Statistical Reasoning

Statistical Reasoning

This section will consider word layout and color assignment for word cloud visualizations. While these two aspects of a word cloud appear to be designed mostly based on appealing visual stylistics, this section will explain how these components may also fit within an inventive framework for information rhetorics and statistical reasoning. As the introduction argues, it is tempting to understand data visualization and information rhetorics based on traditional differences between rhetoric and statistics—where statistics provides the “content” analysis and quantitative “substance,” and where rhetoric is merely employed near the end of the process to make the visuals appealing, artistic, or persuasive. In order to move past the simplistic fact/deception binary of information rhetorics, we need more complex investigations that show data visualization to be both rhetorical and statistical throughout the process. From the choice of which data to collect or access, to the technologies and methodologies selected for processing and scrubbing the data, and finally, to the analyses and visualizations used to investigate or summarize the data—when choice is involved at any point in the process, rhetorical frameworks are an integral part of making data meaningful.

Word Layout

In the Data Janitor section, the words in the word clouds were laid out according to their frequencies. The words with the highest frequency were placed in the center, and then the words were arranged in circular fashion outward from center as their frequency reduces. While this layout makes sense, it arguably makes it more difficult to see details and contrast among ranges of word frequency. While it may be counterintuitive, a random word layout provides an alternative perspective that improves upon these issues. The two images below show the difference between a frequency-based layout and a random word layout. The first image in Figure 5 displays the center-out layout, and the second image in Figure 6 displays the words at random with 10% of the words turned 90 degrees.

Figure 5

Figure 6

By changing the logic of how the words are laid out in the word cloud, it is arguably easier to visually analyze and compare word frequencies. The layout is randomized, but the size of the word font remains categorized according to frequency. This allows the visualization to display more contrast among the words without making the visual altogether useless. Also, by turning a portion of the words 90 degrees, this creates further contrast and variation in the visual.

Figure 7

Finally, it is important to note that even when word cloud layouts are more artistic or focused on visual stylistics, statistical properties remain. Even though the shape of the word cloud in Figure 7 was designed to look like a puffy cartoon cloud, font size remains categorized according to word frequency and data scrubbing was still needed to emphasize the semantically relevant words in the text.1

Color Assignment

The colors for the images below are assigned to words systematically using the RColorBrewer package in R. This package is based on the work of Cynthia Brewer—a geography professor at Penn State University whose work focuses on cartographic design. While mapping and cartography may not seem relevant to word cloud visuals, the visual problems involving color assignments in mapping and topographic representation are relevant to many types of complex visualizations where “understanding how to manipulate the three perceptual dimensions of colour (hue, saturation and lightness) is required to create attractive and logical colour sequences” (27).

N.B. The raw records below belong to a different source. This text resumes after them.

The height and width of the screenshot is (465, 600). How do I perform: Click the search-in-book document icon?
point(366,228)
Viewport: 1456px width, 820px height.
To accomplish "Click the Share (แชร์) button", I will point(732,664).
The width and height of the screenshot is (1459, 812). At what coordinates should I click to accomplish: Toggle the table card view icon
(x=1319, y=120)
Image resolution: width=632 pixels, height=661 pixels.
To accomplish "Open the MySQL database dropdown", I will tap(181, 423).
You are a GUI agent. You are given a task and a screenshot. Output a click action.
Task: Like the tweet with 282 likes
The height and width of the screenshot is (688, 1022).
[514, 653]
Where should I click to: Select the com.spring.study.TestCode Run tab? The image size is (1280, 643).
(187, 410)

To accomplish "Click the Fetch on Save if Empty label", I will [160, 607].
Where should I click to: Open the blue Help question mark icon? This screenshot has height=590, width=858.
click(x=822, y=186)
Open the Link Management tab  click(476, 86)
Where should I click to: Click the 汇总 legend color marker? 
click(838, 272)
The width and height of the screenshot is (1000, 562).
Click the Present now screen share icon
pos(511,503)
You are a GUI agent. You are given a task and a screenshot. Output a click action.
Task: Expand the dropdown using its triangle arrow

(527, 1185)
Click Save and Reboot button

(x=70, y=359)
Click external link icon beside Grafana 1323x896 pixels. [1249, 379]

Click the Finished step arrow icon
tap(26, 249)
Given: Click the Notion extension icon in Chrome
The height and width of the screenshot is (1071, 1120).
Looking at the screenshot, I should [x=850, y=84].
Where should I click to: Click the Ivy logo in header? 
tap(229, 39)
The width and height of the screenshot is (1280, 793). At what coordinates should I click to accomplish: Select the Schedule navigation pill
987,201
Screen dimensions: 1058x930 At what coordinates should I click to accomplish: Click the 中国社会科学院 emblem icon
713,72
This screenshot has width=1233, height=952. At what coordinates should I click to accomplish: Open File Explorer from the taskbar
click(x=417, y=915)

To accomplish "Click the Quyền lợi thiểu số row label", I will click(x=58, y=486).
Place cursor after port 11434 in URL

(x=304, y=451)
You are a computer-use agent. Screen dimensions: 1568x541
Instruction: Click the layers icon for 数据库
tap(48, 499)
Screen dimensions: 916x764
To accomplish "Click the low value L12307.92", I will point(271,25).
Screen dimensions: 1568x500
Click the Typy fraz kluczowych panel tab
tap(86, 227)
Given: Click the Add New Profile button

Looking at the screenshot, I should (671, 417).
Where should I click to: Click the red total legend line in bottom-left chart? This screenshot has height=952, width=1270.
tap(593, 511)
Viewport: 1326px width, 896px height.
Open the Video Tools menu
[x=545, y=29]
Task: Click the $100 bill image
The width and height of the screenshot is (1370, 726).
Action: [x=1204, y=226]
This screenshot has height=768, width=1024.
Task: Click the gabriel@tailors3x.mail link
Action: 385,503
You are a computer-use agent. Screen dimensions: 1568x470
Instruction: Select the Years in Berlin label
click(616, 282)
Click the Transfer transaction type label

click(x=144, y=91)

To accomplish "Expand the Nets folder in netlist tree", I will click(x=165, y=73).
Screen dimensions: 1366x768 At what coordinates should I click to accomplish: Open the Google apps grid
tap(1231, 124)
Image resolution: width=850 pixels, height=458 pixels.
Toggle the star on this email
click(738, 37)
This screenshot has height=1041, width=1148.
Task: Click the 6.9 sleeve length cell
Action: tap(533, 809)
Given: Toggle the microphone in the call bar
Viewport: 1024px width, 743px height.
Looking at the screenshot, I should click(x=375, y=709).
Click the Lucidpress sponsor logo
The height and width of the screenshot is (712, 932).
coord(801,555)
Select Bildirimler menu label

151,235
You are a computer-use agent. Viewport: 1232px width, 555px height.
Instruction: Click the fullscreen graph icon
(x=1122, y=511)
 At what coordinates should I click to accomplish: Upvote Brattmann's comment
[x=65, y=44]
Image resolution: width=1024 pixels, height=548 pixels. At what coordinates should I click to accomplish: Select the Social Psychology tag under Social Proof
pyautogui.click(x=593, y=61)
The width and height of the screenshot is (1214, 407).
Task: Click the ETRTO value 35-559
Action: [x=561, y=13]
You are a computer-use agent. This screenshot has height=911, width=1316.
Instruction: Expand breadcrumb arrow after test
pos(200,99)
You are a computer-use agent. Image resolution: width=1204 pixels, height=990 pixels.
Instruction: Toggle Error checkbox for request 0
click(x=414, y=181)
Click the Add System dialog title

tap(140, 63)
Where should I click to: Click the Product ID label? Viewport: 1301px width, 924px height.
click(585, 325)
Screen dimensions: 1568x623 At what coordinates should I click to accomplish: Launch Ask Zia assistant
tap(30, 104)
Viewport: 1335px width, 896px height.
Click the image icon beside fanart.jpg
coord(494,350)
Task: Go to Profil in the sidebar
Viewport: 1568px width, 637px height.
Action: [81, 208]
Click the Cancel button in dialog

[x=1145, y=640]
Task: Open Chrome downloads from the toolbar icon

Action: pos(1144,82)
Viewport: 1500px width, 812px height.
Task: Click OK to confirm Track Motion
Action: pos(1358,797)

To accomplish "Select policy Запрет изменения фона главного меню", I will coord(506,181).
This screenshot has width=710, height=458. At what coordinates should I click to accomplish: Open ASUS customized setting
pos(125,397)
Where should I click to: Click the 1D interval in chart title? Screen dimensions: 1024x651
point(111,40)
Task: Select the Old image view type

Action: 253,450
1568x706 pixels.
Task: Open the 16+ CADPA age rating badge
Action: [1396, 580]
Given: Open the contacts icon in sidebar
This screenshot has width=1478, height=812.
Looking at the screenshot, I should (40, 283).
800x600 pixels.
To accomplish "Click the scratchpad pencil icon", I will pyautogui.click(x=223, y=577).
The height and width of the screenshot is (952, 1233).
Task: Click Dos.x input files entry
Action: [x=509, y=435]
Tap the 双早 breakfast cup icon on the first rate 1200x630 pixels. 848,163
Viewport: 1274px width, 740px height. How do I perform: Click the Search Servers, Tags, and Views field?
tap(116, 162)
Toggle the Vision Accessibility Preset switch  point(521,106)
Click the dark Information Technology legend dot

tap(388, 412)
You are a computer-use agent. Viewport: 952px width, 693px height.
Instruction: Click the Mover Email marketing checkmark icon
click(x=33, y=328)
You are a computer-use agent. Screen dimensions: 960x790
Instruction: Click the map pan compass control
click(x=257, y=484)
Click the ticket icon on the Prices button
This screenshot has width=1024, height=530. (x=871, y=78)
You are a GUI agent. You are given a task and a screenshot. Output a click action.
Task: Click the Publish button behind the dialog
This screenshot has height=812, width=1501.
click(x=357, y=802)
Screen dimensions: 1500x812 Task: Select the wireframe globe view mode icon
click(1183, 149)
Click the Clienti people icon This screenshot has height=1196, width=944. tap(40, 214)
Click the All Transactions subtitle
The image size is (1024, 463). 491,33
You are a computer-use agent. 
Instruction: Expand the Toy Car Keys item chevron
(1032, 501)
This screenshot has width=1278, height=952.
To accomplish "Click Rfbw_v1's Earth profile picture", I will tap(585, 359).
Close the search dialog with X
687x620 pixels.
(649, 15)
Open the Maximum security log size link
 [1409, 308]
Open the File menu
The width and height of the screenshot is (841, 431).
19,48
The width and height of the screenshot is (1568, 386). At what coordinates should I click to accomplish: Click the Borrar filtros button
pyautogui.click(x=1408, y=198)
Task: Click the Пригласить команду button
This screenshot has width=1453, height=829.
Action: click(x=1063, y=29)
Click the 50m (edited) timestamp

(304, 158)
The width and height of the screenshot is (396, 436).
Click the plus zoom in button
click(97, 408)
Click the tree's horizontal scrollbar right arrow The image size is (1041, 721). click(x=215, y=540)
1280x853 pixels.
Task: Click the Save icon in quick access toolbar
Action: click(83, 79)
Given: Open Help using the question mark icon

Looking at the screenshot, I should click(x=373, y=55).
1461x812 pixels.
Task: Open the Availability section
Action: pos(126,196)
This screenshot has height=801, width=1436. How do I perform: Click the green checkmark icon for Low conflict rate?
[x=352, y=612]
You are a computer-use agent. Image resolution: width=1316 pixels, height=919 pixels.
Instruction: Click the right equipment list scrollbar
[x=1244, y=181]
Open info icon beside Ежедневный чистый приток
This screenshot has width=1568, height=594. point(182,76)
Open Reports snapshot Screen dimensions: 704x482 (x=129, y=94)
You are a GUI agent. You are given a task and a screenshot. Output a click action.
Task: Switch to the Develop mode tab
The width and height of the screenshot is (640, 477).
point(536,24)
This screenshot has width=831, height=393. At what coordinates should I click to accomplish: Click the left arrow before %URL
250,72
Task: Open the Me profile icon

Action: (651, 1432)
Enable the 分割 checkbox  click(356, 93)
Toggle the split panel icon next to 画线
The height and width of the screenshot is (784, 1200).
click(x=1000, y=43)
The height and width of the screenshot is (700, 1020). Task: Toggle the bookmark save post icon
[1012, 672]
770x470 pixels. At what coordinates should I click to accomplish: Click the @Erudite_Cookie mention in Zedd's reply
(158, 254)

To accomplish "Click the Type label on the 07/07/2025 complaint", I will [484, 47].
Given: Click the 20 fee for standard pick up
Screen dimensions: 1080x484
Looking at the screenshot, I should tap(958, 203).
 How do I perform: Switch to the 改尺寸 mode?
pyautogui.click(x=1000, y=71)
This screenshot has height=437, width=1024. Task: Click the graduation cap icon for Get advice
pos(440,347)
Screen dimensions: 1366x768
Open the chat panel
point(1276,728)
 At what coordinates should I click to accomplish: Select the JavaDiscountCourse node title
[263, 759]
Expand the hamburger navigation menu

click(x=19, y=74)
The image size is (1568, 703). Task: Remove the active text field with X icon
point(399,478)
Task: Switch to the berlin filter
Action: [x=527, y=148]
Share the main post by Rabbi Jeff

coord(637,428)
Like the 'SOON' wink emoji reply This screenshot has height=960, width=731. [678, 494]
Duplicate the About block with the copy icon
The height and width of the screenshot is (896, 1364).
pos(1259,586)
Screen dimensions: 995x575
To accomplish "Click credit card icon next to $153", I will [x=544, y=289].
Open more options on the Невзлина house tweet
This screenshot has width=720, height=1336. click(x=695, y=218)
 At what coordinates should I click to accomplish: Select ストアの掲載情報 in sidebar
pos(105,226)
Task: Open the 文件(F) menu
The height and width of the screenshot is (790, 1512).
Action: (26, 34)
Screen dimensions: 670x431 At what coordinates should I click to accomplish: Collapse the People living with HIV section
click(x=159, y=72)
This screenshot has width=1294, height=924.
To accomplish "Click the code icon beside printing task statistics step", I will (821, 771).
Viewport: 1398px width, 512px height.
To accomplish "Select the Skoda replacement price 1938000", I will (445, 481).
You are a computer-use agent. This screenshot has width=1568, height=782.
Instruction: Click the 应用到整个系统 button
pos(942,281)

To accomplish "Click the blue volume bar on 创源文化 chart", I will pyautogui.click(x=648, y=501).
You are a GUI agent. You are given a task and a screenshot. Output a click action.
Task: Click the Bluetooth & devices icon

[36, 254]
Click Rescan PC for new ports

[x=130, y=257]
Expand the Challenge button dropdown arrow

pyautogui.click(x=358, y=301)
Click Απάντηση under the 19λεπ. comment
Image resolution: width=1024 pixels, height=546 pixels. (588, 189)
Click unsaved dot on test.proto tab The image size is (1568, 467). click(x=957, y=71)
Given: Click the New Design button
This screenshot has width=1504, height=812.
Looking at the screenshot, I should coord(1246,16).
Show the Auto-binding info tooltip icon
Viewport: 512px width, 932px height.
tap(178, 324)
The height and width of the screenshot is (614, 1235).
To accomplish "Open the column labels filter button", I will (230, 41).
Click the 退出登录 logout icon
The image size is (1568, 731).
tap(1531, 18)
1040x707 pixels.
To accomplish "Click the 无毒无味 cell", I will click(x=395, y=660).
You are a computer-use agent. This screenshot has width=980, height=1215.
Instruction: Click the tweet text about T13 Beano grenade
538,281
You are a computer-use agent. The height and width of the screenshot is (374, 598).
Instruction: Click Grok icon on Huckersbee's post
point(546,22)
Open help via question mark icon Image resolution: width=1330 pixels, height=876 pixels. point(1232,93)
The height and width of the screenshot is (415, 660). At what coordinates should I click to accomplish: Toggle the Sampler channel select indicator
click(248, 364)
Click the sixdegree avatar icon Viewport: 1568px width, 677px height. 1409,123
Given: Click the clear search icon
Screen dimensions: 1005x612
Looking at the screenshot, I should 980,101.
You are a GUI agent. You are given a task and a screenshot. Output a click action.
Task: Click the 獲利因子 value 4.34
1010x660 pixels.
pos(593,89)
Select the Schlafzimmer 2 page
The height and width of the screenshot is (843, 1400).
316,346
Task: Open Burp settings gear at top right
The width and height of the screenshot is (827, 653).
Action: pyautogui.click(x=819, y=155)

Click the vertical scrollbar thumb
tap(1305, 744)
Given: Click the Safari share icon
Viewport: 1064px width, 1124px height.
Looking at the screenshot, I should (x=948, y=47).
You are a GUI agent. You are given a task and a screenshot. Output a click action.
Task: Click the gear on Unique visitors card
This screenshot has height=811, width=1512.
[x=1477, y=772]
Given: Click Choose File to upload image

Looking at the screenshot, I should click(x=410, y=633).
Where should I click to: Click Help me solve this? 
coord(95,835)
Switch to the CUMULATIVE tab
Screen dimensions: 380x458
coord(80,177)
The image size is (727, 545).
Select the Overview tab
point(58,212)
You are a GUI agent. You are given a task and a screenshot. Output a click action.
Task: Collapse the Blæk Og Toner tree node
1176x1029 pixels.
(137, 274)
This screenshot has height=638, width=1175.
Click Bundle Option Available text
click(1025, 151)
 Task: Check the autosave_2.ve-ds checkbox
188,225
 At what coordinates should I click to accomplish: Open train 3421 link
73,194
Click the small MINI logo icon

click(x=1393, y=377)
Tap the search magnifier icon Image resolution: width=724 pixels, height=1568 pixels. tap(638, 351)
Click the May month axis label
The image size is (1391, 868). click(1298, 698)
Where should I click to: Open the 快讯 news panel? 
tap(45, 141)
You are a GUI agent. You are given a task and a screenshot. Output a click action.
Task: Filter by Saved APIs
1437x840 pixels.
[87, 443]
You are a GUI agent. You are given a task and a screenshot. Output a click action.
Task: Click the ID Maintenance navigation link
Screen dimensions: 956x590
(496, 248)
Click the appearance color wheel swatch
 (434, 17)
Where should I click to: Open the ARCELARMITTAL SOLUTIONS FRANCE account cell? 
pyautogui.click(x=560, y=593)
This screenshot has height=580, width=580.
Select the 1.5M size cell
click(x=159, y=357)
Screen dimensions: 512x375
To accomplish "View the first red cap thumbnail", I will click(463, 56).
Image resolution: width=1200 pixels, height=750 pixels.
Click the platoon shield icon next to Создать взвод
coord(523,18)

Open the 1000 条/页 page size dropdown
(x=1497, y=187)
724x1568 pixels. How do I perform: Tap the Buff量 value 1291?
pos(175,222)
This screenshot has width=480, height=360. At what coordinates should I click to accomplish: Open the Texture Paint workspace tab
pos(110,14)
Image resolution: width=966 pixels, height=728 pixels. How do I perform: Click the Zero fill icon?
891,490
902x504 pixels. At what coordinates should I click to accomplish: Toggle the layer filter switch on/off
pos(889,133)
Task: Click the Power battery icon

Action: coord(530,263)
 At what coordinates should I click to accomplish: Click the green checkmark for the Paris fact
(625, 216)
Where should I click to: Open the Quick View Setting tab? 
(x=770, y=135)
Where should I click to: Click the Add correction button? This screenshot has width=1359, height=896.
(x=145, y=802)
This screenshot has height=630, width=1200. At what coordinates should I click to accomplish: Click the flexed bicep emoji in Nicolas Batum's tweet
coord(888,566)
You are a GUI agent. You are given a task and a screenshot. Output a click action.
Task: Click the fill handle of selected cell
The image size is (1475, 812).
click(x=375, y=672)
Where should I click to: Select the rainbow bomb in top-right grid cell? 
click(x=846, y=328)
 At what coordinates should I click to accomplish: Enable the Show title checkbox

ColorBrewer has 35 color scheme “sets” divided into three groups: qualitative, sequential, and diverging. In their publication that explains the rationale and development of the ColorBrewer tool, Cynthia Brewer and Mark Harrower describe the three groups of color schemes as follows:


Qualitative colour schemes rely primarily on differences in hue to create a colour scheme that does not imply order, merely difference in kind. Since there is no conceptual ranking in nominal data it is inappropriate to imply order when depicting these data with colour (for example, by using a light-to-dark single-hue sequence). Qualitative schemes work best when hue is varied and saturation and lightness are kept or nearly constant. We do not recommend arbitrarily using strong ‘neon’ colours (i.e. high saturation) and pastel colours (i.e. light and low saturation) in the same qualitative colour scheme because these variations in saturation might imply order.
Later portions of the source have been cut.